Contaminated sites affect groundwater, which is one of the most important drinking water resources worldwide. Chloroethenes are the most frequent compounds and particularly persistent and harmful. Therefore, remediation strategies for the removal of these pollutants from groundwater and soil are necessary. The use of natural biodegradation is being increasingly considered as a promising, sustainable, environmental-friendly and cost-efficient alternative to physico-chemical measures (such as chemical oxidation and carbon adsorption).
The metabolic aerobic degradation of trichlorethene (TCE) has been demonstrated recently and represents a promising strategy to remove TCE at contaminated sites. Compared to the common anaerobic and co-metabolic aerobic pathway it has the advantages of:
requiring only oxygen and no auxiliary substrates.
forming only inorganic end-products and no hazardous metabolites or side reactions.
The studies will investigate the natural occurrence of the metabolic TCE biodegradation. So far, the process was only observed in the southwest of Germany. Groundwater samples from different contaminated sites will be tested to evaluate the intrinsic capabilities. Furthermore, bioaugmentation studies will be conducted to stimulate the aerobic remediation process by adding TCE degrading enrichment culture.

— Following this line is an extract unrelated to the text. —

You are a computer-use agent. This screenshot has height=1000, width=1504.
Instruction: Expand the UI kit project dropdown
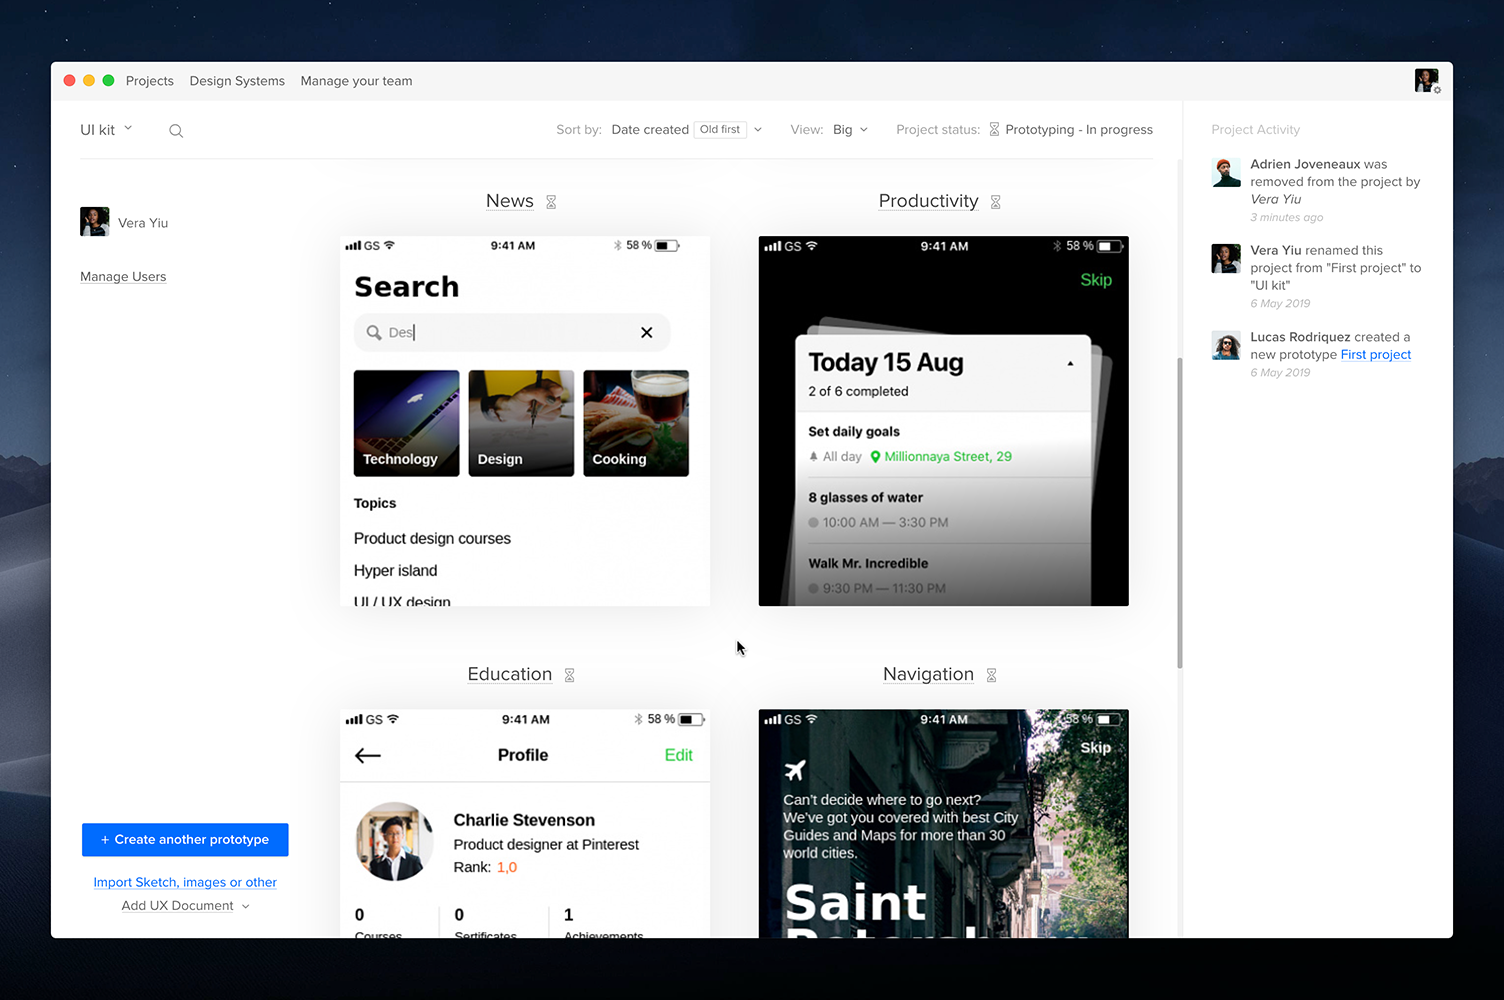coord(106,130)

Batch experiments will be performed to determine the kinetic parameters of the metabolic aerobic TCE degradation. These parameters are crucial input data for numeric models to predict the fate of the contamination plume and are still unknown for this newly discovered pathway.
Furthermore, studies will be conducted to test and to develop biomonitoring methods for the aerobic oxidative dechlorinating microbial community. There is still a lack of available specific tools for monitoring this biodegradation process at field sites.